Details have not ben disclosed about the economic incentives Bush will announce as early as Wednesday. But those familiar with the plan say he is favouring short-term jobs programmes, extending micro-loans to small business and increasing the amount of money that military commanders can spend quickly on local projects to improve the daily lives of Iraqis.

“Job creation is the most promising,” said Michael O’Hanlon, a foreign policy analyst at the Brookings Institution. “I don’t know why we haven’t done it before.

“It’s not the best way to build a new economy, but we need to address security even if that doesn’t conform to Econ 101.” Military analysts say Army Lt. Gen. Peter Chiarelli, who recently finished his tour as the No. 2 general in Iraq, has recommended a short-term jobs programme.

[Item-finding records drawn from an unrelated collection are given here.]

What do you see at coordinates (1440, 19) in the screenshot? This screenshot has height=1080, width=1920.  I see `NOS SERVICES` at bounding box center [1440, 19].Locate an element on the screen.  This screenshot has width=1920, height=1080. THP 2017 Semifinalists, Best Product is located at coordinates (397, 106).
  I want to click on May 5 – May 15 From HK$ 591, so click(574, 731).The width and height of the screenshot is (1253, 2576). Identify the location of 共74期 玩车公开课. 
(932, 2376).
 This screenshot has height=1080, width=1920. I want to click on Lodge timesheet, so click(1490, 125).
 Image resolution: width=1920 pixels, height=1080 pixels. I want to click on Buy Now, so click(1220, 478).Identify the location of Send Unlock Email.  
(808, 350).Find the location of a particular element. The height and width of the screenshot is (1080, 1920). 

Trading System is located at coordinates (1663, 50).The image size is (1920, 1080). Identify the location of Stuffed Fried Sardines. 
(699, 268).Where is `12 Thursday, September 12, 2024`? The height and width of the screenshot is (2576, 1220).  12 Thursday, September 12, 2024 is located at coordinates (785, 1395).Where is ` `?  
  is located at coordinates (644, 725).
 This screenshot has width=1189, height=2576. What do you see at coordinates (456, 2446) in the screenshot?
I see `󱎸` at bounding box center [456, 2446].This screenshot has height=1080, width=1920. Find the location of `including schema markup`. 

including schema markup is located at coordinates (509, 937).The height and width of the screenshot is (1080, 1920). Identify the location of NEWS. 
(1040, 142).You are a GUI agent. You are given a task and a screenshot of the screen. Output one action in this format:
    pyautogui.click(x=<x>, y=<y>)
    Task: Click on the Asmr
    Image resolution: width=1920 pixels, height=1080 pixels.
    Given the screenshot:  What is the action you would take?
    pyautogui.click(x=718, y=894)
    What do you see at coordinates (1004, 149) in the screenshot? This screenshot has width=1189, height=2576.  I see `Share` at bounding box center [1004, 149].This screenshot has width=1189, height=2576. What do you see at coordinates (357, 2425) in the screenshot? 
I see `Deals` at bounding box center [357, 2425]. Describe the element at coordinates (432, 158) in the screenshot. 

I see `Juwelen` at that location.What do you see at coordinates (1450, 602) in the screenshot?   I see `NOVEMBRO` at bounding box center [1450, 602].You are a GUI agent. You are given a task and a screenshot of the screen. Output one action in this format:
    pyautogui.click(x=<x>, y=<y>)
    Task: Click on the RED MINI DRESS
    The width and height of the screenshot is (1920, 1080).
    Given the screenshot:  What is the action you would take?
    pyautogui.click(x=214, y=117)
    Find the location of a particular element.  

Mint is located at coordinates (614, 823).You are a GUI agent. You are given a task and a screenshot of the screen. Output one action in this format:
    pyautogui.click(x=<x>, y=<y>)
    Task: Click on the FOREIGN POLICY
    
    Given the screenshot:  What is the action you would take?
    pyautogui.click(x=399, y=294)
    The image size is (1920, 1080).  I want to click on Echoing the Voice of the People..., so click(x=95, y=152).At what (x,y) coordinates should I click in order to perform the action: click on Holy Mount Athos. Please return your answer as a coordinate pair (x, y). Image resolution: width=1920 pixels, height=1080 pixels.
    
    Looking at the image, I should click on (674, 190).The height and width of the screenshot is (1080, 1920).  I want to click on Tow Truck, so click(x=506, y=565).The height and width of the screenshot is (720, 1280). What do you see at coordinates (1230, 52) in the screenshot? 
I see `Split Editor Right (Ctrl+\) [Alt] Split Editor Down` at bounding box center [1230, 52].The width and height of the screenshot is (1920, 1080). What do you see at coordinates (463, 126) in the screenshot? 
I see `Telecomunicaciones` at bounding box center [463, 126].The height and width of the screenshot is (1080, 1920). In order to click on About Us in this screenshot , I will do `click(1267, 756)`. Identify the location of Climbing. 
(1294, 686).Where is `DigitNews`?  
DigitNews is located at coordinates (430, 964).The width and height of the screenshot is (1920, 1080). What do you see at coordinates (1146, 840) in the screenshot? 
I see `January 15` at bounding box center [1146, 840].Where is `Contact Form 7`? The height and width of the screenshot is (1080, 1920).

In a classified memo Donald H. Rumsfeld wrote two days before he resigned as defence secretary, he told the president: “Initiate a massive programme for unemployed youth. It would have to be run by US forces, since no other organisation could do it.” Keith Crane, a senior economist at the RAND Corp., is sceptical because such programmes employ insurgents but have little effect on their political activities. “In some instances, insurgents have participated in make-work schemes during the day, then fought the coalition at night,” he says.

Bush also is considering allocating more money for a programme established in 2003 to give field commanders money to solve local problems quickly — and show American compassion and good will. The programme was allocated $753 million in the 2006 budget year.

The Iraq Study Group recommended that Bush find ways to give US officials in Iraq the authority and flexibility to quickly fund projects that would help rebuild the nation.

Anthony Cordesman, an Iraq watcher at the Center for Strategic and International Studies, said the president is expected to propose a significant increase in discretionary funds available for the type of activities under the commanders” program. But he said the real question is how much and who would hand it out.

“The difficulty you have with almost everything that comes out of the Bush administration is that there’s a concept, but there’s never a plan and there’s almost never any real details in it,” he said.

Crane, an adviser to the Iraq Study Group, said it is unclear how effective this money is in countering the insurgency or fostering conditions for economic growth and permanent employment.

He said funds in the military commanders’ programme are best used in moderation because commanders are not specialists in development projects.

“In some cases, the commanders have been manipulated by the local sheikhs, in essence ripped off,” he said.

On the positive side, he said, commanders often have a good idea, after talking with Iraqis, about what is most needed — or even what would help soothe their devastation and loss.

“A lot of the money has been used by commanders to compensate people whose homes have been destroyed,” Crane said. “Commanders have ended up paying Iraqis for pets that have been killed as well.” In Najaf, one coalition commander shelled out $100  for the death of a dog, he said.

As Bush prepares to detail his economic incentives, the Pentagon is moving ahead with a programme to help reopen factories that were owned by Saddam Hussein’s government and abandoned after the US-led invasion in March 2003.

Defence officials have declined to identify the facilities for fear the factories, or their employees, could be attacked.